Day 06
Describing Distributions



EPSY 5261 : Introductory Statistical Methods

Learning Goals

At the end of this lesson, you should be able to …

  • Name and describe the three key features of a distribution.
  • Identify and explain when to use the mean or median to describe the center of a distribution.
  • Identify and explain when to use the standard deviation or IQR to describe the variability of a distribution.
  • Describe distributions key features in the context of the data.

RECALL: Graphs for Quantitative Variables

Histogram

gf_histogram(~price, data = lego)

Density Plot

gf_density(~price, data = lego)

Graphs for Quantitative Variables

  • These graphs allow us to see the distribution of the data.
  • We want to know what the variable “looks like”.

What is the big difference between these two graphs?

Shape of a Distribution

The tail is on the right.

The tail is on the left.

Modality

What is the big difference between these two graphs?

Center

  • A value in the distribution that is “typical”
  • Often measured by the:
    • Mean: Average of all data points
    • Median: Middle value of the data (if put in numerical order)

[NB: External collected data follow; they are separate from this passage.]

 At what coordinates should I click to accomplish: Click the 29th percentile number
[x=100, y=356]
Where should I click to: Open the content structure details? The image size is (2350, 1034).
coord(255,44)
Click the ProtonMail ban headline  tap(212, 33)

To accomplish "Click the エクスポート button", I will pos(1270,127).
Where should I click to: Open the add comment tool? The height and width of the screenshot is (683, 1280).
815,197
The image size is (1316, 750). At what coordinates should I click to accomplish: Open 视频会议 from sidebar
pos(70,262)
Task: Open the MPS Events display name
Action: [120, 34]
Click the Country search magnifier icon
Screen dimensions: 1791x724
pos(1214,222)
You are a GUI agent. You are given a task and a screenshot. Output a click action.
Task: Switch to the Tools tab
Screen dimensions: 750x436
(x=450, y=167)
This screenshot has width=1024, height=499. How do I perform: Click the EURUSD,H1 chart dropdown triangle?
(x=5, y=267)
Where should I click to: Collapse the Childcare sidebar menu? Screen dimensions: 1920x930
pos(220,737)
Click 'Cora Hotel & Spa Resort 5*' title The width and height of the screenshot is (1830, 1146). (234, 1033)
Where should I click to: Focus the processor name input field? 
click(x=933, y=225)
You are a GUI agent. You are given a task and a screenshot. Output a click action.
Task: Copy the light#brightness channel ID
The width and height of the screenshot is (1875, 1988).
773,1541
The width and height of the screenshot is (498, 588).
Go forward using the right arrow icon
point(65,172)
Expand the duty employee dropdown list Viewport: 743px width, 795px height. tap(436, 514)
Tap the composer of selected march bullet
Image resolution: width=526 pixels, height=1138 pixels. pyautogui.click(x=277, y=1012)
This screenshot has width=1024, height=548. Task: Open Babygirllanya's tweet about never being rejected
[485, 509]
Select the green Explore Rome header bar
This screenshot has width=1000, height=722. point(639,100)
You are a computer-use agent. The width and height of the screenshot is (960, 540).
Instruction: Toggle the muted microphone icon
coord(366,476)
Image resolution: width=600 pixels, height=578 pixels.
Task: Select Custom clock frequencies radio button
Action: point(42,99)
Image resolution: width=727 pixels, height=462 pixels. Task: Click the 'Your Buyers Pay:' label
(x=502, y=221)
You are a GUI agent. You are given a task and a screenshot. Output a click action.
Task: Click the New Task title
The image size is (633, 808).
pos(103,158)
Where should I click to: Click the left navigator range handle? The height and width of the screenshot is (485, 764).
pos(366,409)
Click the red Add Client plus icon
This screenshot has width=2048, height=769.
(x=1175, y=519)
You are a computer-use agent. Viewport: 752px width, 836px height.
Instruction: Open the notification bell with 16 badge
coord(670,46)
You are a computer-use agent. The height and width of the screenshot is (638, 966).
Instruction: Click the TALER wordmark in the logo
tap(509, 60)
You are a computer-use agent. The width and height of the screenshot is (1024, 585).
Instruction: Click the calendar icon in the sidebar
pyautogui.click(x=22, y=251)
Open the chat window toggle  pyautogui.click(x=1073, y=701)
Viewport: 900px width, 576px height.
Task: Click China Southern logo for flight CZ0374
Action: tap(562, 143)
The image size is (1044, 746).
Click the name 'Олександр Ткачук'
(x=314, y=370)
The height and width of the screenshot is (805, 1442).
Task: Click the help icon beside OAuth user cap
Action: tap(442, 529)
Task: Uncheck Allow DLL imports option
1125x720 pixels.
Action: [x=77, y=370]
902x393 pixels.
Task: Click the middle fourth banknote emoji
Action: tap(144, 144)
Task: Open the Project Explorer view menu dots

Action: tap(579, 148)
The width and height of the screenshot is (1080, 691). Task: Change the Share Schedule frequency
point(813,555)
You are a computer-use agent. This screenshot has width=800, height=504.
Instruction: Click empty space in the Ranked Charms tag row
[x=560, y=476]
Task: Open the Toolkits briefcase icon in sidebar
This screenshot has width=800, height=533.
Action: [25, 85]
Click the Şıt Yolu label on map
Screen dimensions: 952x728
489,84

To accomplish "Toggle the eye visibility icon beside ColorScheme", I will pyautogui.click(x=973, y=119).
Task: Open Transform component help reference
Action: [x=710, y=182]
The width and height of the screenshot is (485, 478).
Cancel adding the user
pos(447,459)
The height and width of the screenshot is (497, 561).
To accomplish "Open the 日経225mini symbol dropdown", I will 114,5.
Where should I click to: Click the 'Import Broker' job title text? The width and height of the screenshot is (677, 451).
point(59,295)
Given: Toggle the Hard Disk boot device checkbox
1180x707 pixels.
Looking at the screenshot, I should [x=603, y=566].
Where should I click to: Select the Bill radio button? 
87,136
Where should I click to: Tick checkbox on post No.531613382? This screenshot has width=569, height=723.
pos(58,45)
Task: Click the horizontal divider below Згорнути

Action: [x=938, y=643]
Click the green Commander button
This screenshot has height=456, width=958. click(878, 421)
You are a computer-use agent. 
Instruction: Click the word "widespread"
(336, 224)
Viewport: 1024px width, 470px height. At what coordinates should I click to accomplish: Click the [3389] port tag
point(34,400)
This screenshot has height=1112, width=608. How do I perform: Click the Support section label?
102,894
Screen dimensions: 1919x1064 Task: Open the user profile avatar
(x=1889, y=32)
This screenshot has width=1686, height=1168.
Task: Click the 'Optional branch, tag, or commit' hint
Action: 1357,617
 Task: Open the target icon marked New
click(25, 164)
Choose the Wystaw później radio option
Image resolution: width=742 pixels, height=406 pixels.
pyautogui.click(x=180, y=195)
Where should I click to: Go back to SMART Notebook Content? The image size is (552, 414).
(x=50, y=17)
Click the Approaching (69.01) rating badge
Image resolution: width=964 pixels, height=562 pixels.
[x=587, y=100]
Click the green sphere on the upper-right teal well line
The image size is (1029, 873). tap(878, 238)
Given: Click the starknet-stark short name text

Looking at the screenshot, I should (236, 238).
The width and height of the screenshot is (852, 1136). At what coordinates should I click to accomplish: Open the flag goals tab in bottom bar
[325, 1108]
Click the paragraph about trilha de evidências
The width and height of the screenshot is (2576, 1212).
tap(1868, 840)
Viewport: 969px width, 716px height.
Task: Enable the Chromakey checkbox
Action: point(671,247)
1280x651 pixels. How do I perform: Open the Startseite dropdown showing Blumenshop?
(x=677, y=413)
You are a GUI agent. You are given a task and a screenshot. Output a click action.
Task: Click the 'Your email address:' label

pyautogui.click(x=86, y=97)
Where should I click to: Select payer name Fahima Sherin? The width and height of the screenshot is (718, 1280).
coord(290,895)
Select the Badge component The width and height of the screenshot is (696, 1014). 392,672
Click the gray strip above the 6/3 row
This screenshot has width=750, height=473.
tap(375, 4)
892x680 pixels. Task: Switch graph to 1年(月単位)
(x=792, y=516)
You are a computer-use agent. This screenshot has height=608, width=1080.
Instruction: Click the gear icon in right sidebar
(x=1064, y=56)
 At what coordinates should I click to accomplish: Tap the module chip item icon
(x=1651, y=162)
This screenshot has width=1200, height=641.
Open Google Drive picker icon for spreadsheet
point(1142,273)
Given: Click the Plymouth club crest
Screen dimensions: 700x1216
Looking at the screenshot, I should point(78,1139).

What is the big difference between these two graphs?

Variability

  • A measure of how distinct the points in your dataset are
  • Often measured by the:
    • Range: The distance between the smallest and largest data value
    • Standard deviation: A measure of the average distance each point is from the mean
    • IQR: The distance between the the 25th and 75th percentile values (i.e., middle 50% of the data)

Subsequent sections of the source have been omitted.